AAK: What is it about live theater that makes it an important art form to nourish and keep separate from other forms such as film and television?

RE: Why is the theatre an important art form today? Because it’s an expression of our humanness.

Because it can’t be digitized: it’s irreproducible, it can’t be stored or recorded, it’s live, unrepeatable, ephemeral even at its very greatest. It happens in the present tense and lives on only in the memory.

Because it can never dissolve its reliance on the scale of the human figure, and the sound of the human voice, and our desire to tell each other stories.

Because there’s sense of occasion in any theatre performance and of participation in a communal act: you go into a theatre an individual and you emerge an audience.

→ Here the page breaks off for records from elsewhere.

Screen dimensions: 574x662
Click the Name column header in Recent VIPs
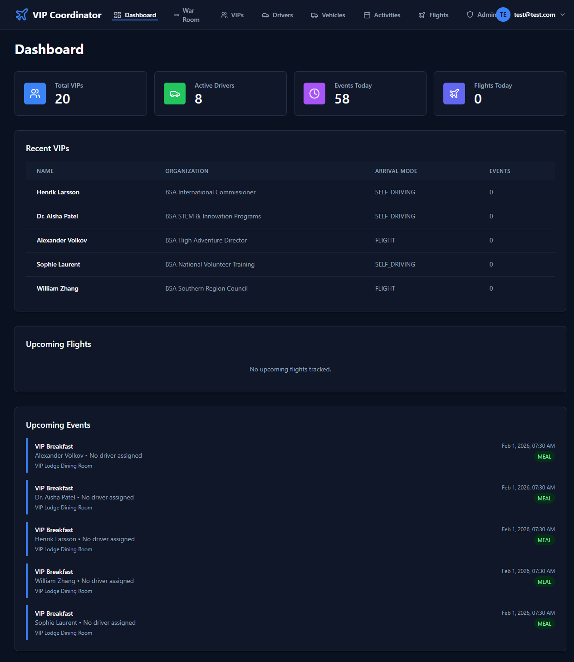pyautogui.click(x=45, y=171)
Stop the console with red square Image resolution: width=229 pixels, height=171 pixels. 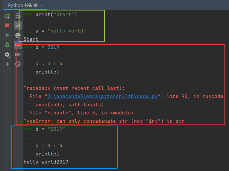coord(7,25)
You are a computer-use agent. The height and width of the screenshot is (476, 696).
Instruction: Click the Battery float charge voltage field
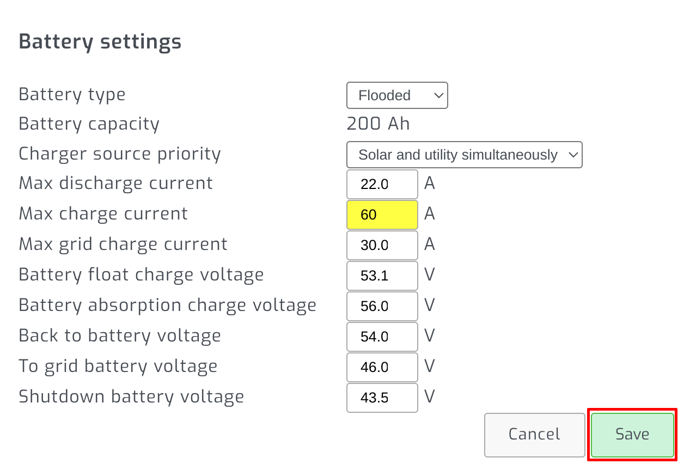382,276
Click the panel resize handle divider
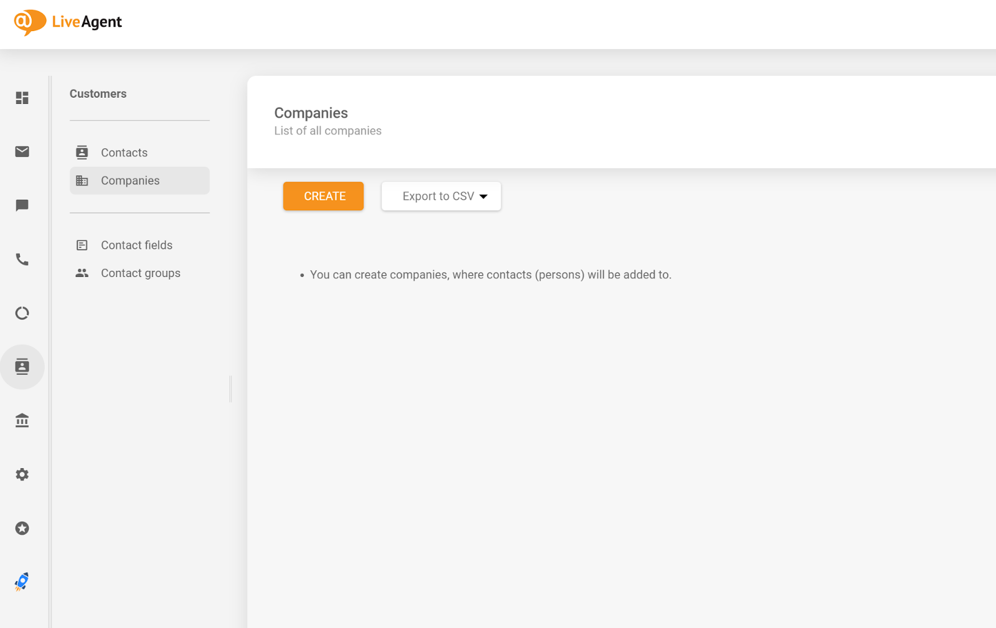 [x=230, y=389]
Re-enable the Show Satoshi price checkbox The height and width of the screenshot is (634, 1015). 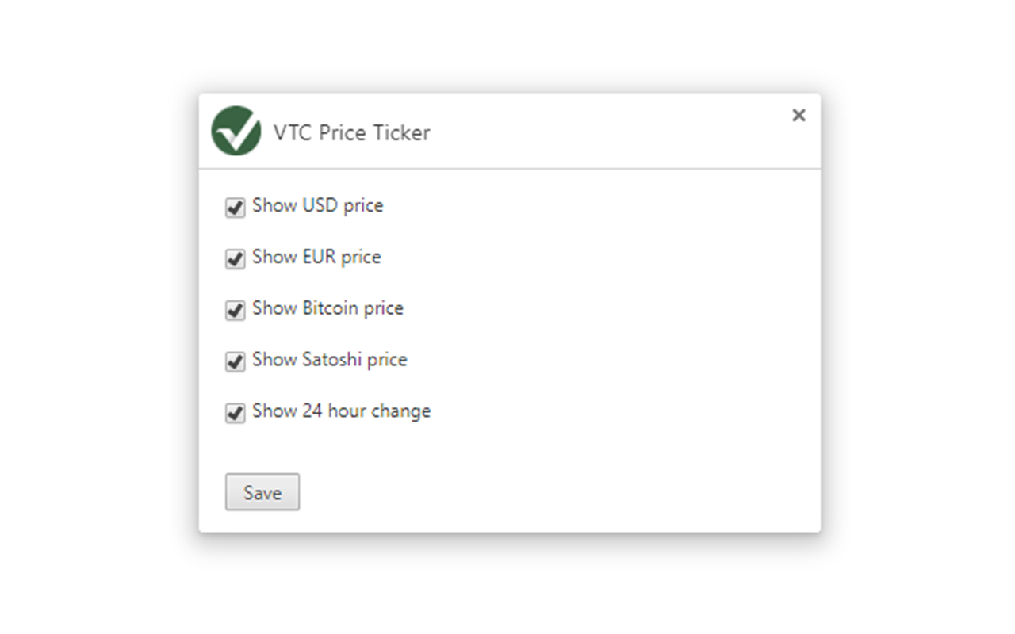tap(235, 361)
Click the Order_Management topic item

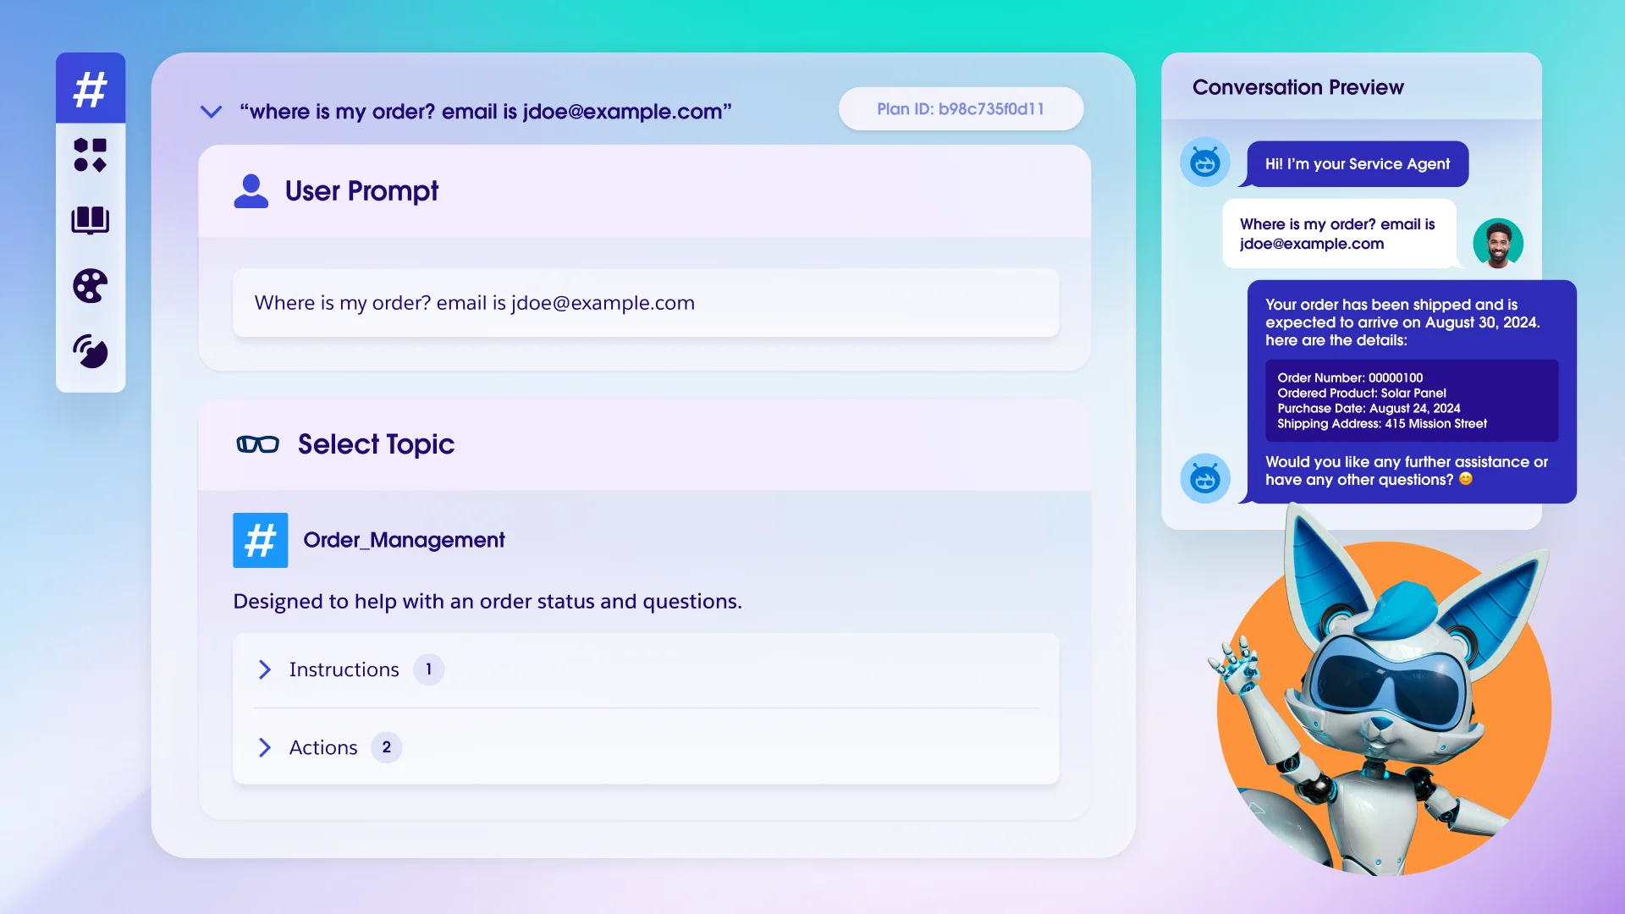coord(405,539)
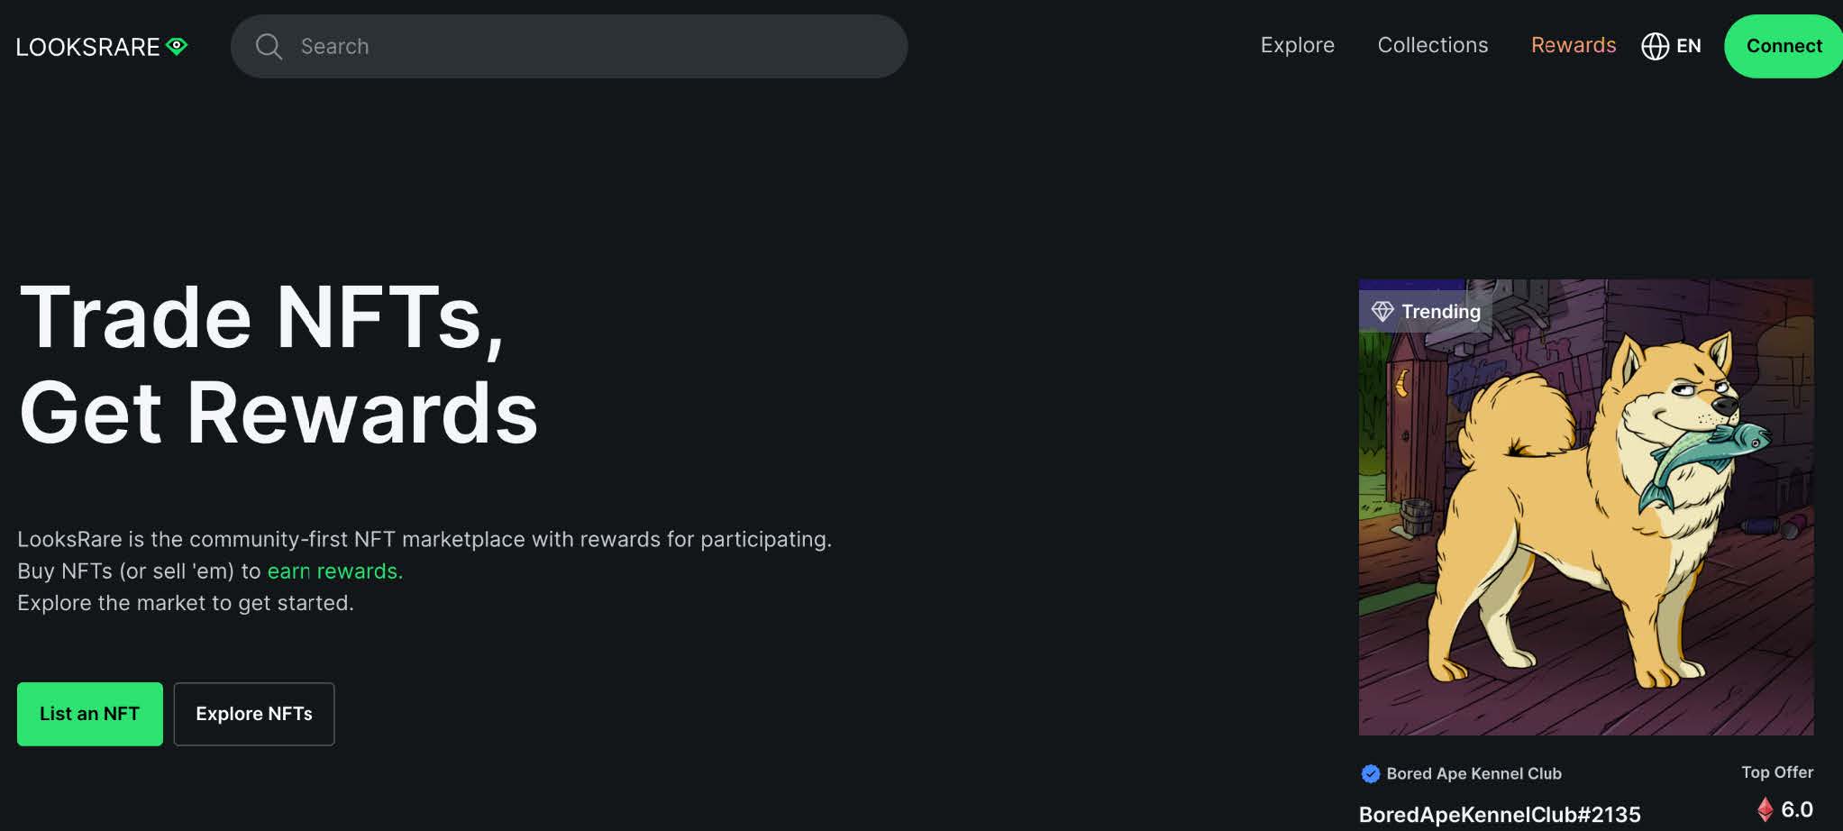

Because theatre thrives on metaphor: a room becomes a world, a group of characters becomes a whole society. If you’re attracted to theatre it will be on account of its ‘theatreness’—those unique properties that make it distinct from any other medium: its humane proportions, its potential for poetry, its insistence on the present tense, its use of space, of time, of light, of speech, of music, and of story-telling.

Having said all that, believing in the power of the theatre is like believing in religion: you have to experience its effect in order to understand the attraction of it.